A trust is a very large business entity that has no real competition, often through acquisitions of competitors or other, more nefarious means. Generally speaking, trusts stifle innovation, result in higher retail prices, and provide fewer choices for consumers. Federal and state antitrust laws, therefore, are intended to prevent the formation of trusts by regulating business activities that may create a trust, such as large corporate mergers. Since large corporations usually cross state lines, most antitrust enforcement comes from the federal government.

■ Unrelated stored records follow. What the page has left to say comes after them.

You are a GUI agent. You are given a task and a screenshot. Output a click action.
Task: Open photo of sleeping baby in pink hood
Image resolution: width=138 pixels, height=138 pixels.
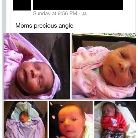click(37, 66)
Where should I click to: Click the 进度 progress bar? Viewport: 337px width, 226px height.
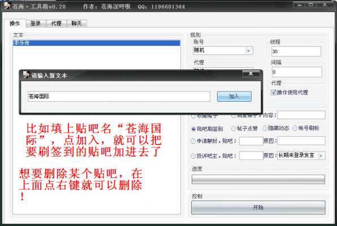pyautogui.click(x=258, y=179)
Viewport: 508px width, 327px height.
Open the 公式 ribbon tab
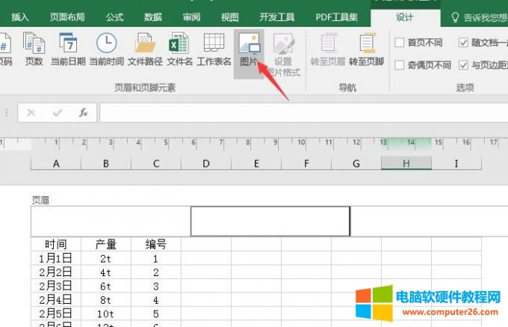click(114, 16)
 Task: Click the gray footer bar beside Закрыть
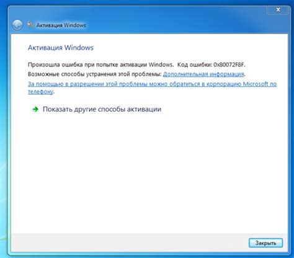click(x=128, y=243)
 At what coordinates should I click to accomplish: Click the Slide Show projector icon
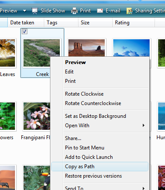(35, 11)
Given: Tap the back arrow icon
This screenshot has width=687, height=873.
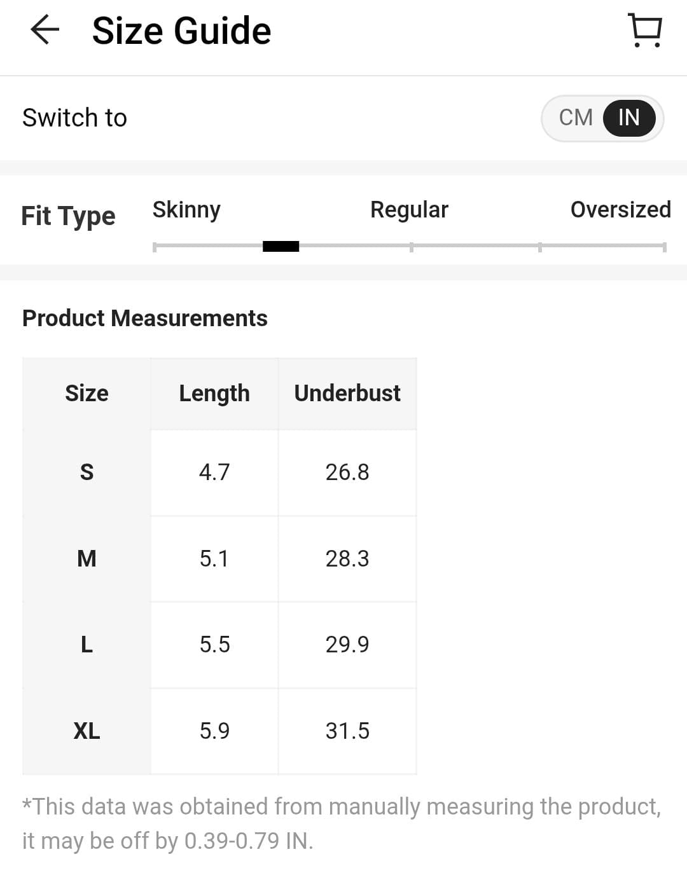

What Are Colorado's Antitrust Laws?

Under the Colorado Antitrust Act of 1992, the state's Attorney General may initiate civil and/or criminal actions to prevent antitrust violations. The time limit for filing criminal charges is six years, and four years for civil actions. The Antitrust Act prohibits or regulates the following acts:

  • Monopolization and attempt to monopolize
  • Bid-rigging (a form of fraud involving fixed prices and stifled competition)
  • Mergers and acquisitions (with the intent of reducing competition and creating a monopoly)

Additional details about Colorado antitrust law, with references to specific code sections, are listed in following table.

Antitrust Code Section Unfair Practices Act, 6-2-101, et seq.; 6-4-101, et seq.
Is a Private Lawsuit Possible? Yes; attorney general may bring action on behalf of state 6-2-111
Time Limit to Bring Claim 6 yrs. for criminal actions brought by attorney general; 4 yrs. for civil actions
Can a Successful Plaintiff Recover Attorneys' Fees? No, 6-2-111; 6-4-114(3)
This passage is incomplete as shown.